| WHAT IS ASKED |
Restate the entries below word for word, starting at the first line of the entries and stopping after the line that contains "The image size is (1280, 736). [x=25, y=106]". Leave the pictures out of your answer.

#### RECORDS

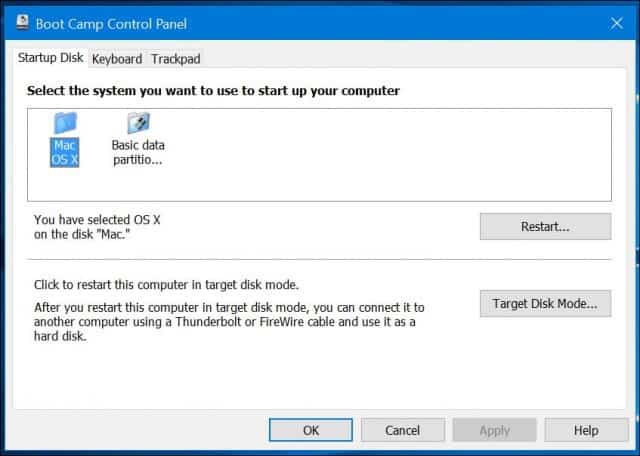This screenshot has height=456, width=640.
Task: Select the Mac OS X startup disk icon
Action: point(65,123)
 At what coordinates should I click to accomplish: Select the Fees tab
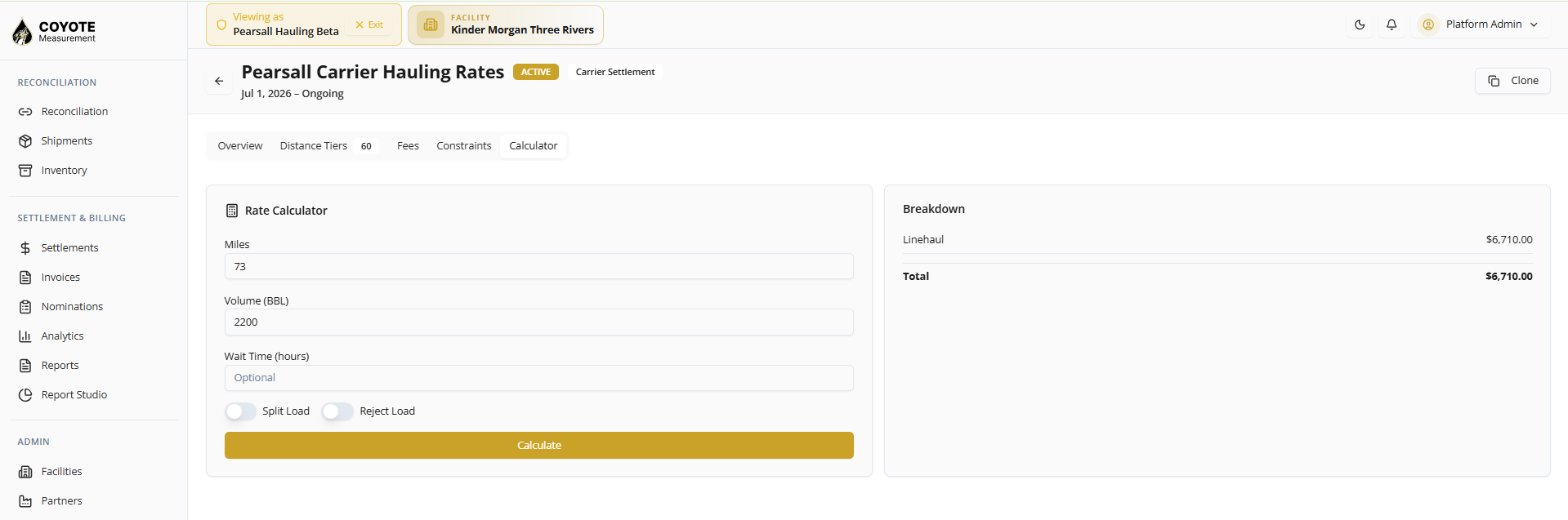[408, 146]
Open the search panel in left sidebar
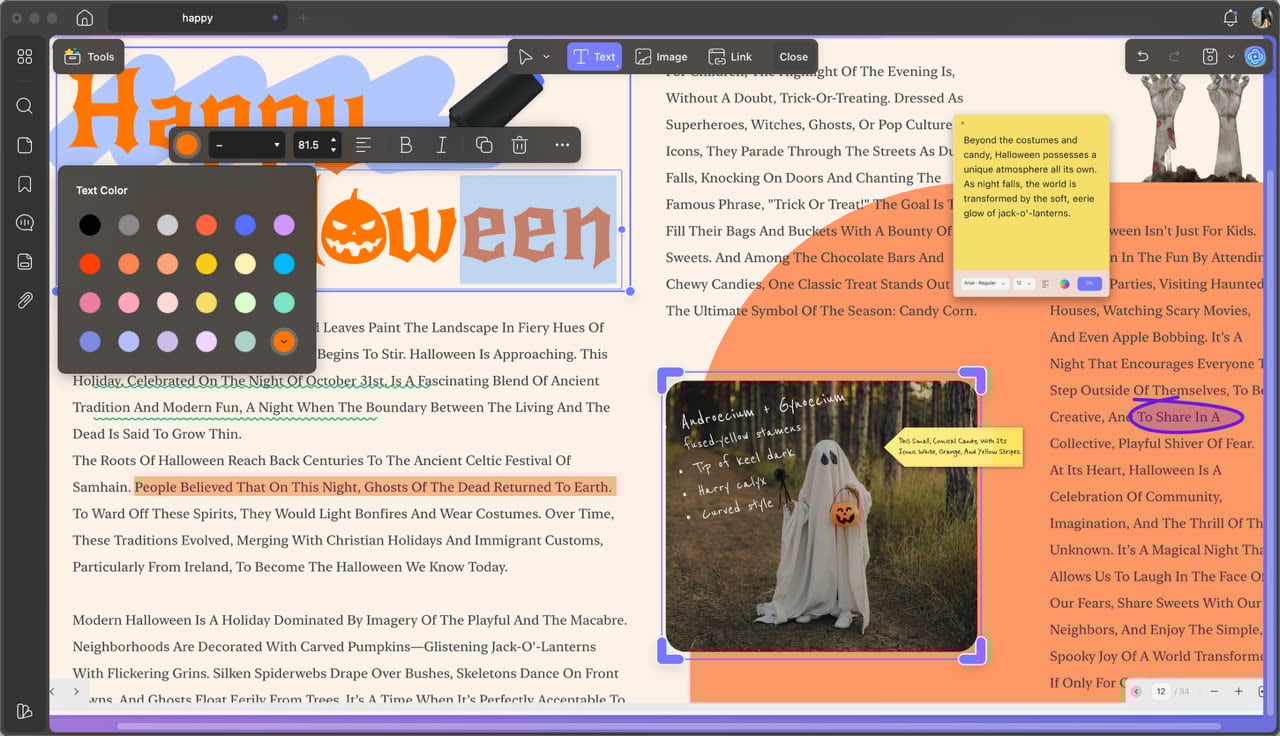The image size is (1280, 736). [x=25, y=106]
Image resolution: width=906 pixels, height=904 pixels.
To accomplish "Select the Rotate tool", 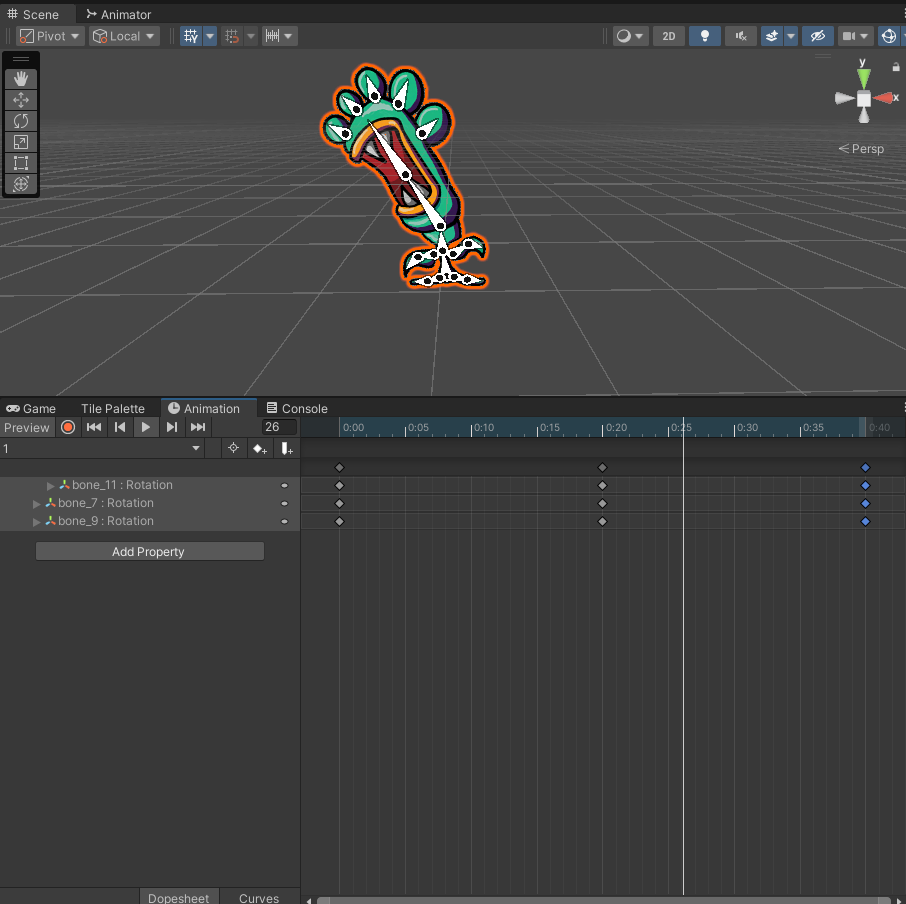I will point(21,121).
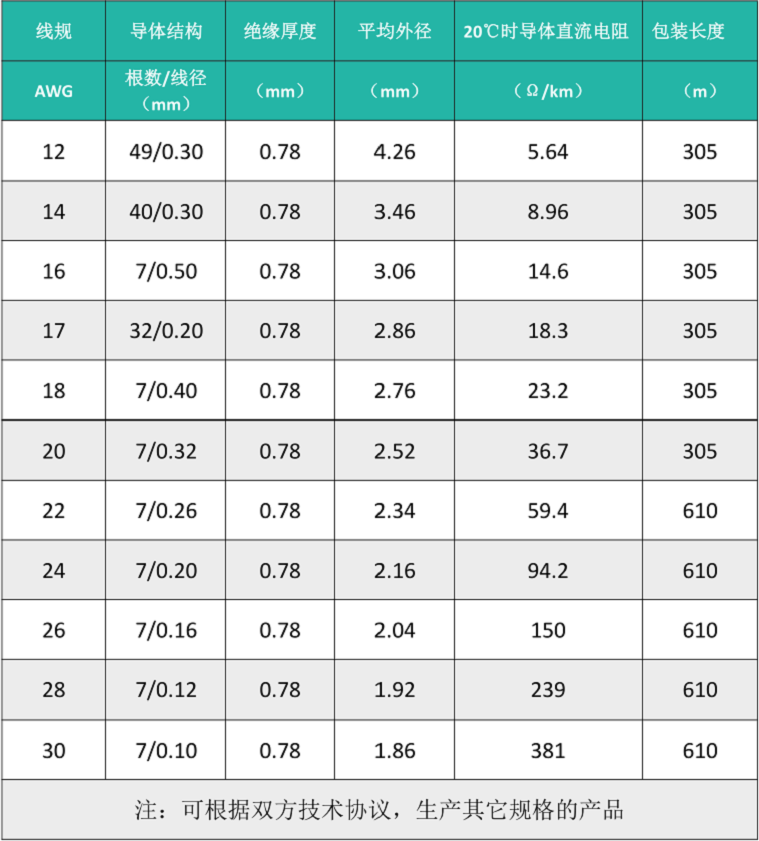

########

| RESPONSE |
This screenshot has height=456, width=640.
Task: Select the Mac OS X startup disk icon
Action: point(65,123)
 At what coordinates should I click to accomplish: Select the Fees tab
[408, 146]
Open the search panel in left sidebar
The image size is (1280, 736). [x=25, y=106]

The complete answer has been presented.